• Data:
'''

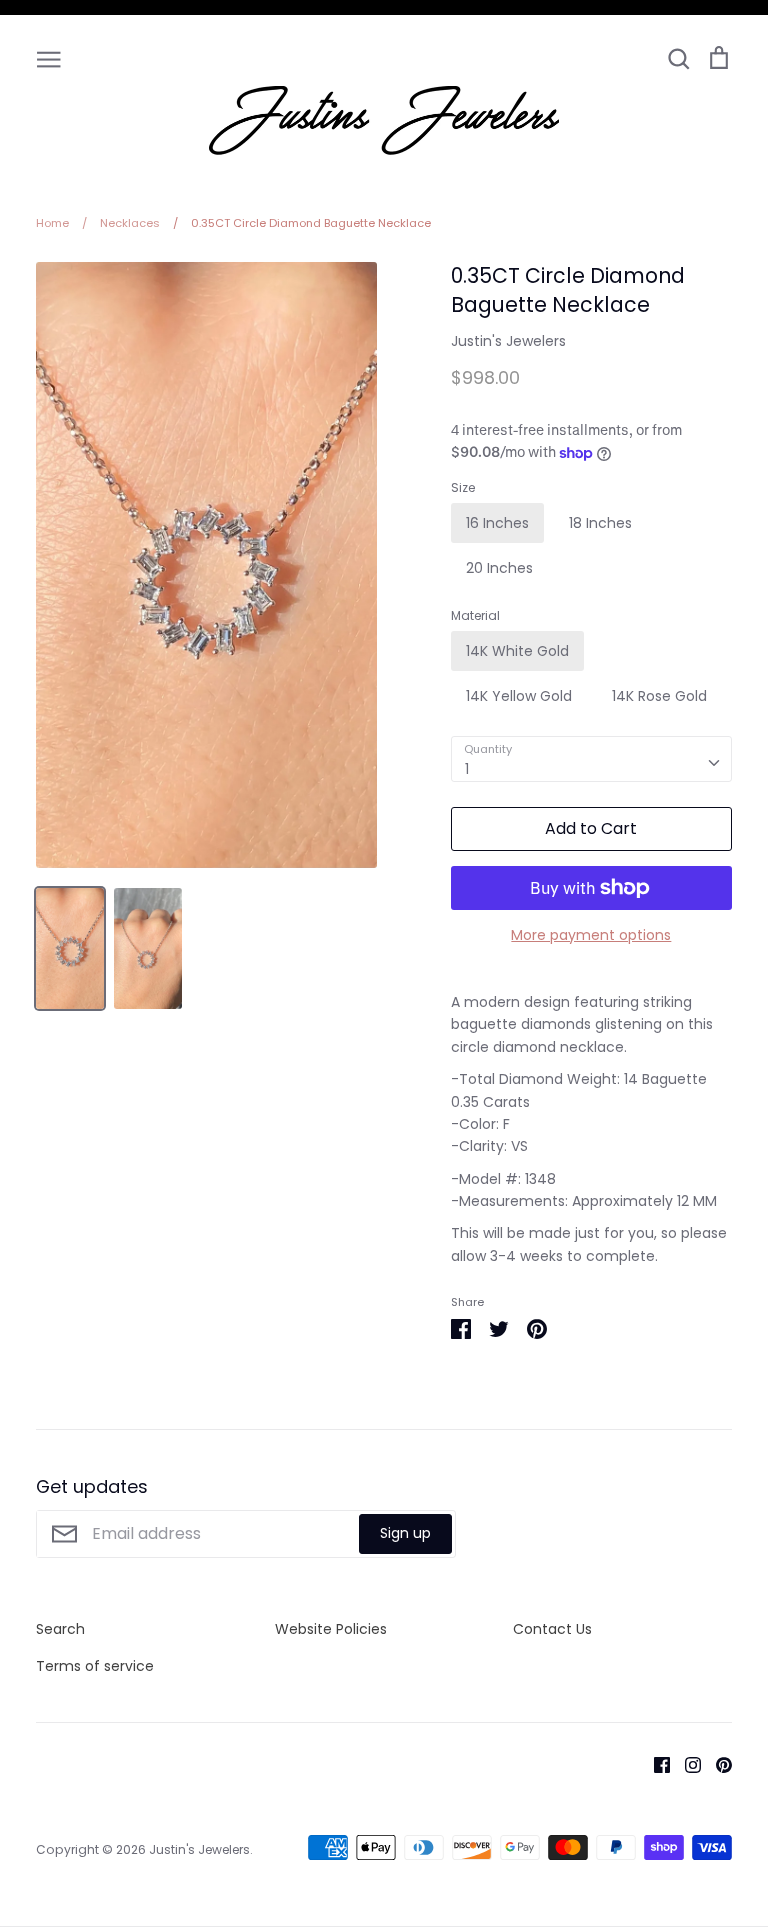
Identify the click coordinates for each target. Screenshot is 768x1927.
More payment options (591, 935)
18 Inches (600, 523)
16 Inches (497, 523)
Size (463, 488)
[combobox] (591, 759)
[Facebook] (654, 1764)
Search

'''

• About this task: Each line from the one with "More payment options (591, 935)" through the last line of the records above must be retyped exactly, and no other line may be given.

• Answer to this task:
More payment options (591, 935)
18 Inches (600, 523)
16 Inches (497, 523)
Size (463, 488)
[combobox] (591, 759)
[Facebook] (654, 1764)
Search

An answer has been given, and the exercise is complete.